▶ The input
# # # # # # #
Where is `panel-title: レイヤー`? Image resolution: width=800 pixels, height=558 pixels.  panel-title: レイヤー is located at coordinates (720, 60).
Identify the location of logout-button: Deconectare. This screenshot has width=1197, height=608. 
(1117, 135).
# # # # # # #
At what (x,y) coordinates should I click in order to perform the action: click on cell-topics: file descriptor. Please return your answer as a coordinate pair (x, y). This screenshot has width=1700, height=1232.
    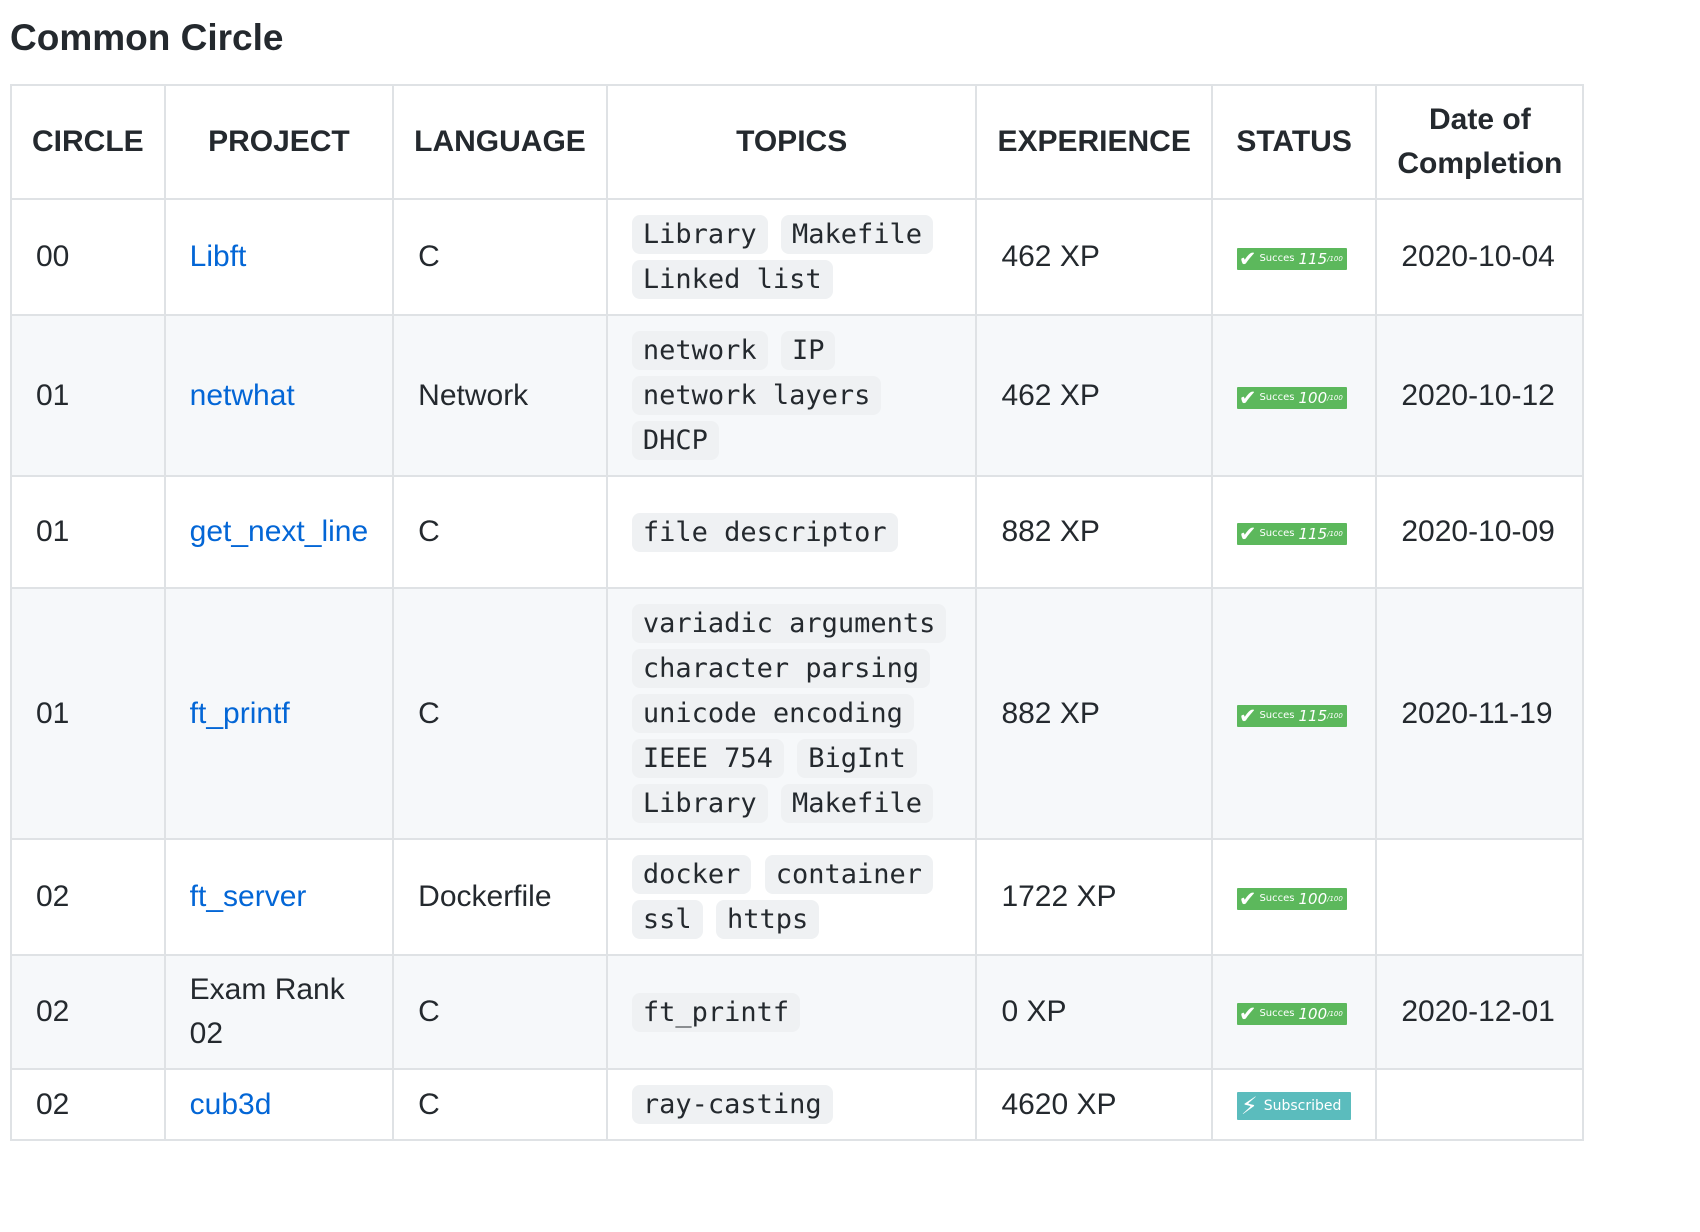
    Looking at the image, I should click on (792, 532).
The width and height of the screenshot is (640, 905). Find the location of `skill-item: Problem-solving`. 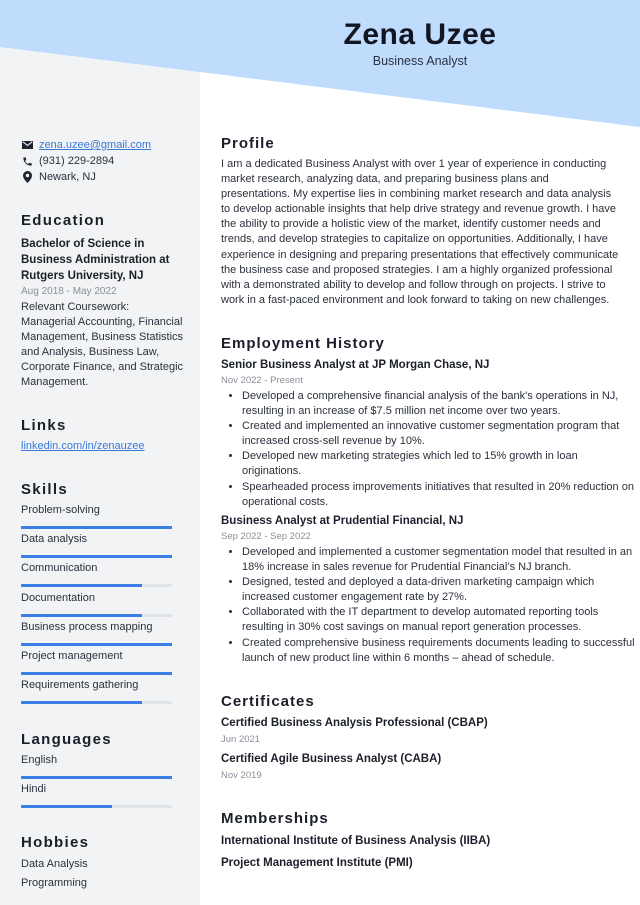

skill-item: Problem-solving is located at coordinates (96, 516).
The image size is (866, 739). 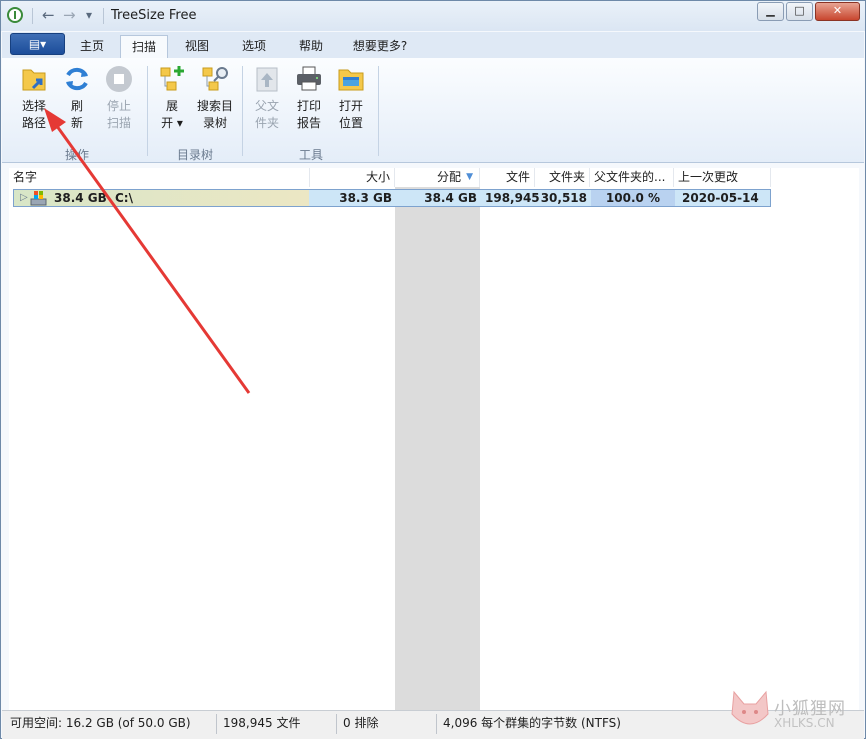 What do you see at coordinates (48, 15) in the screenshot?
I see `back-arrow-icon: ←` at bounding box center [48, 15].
# # # # # # #
▶ What to produce
List each line of the entries above that contains the string "should".

▶ Completed exercise
At what (x,y) coordinates should I click in order to perform the action: click on cell-topics: file descriptor. Please return your answer as a coordinate pair (x, y). This screenshot has width=1700, height=1232.
    Looking at the image, I should click on (792, 532).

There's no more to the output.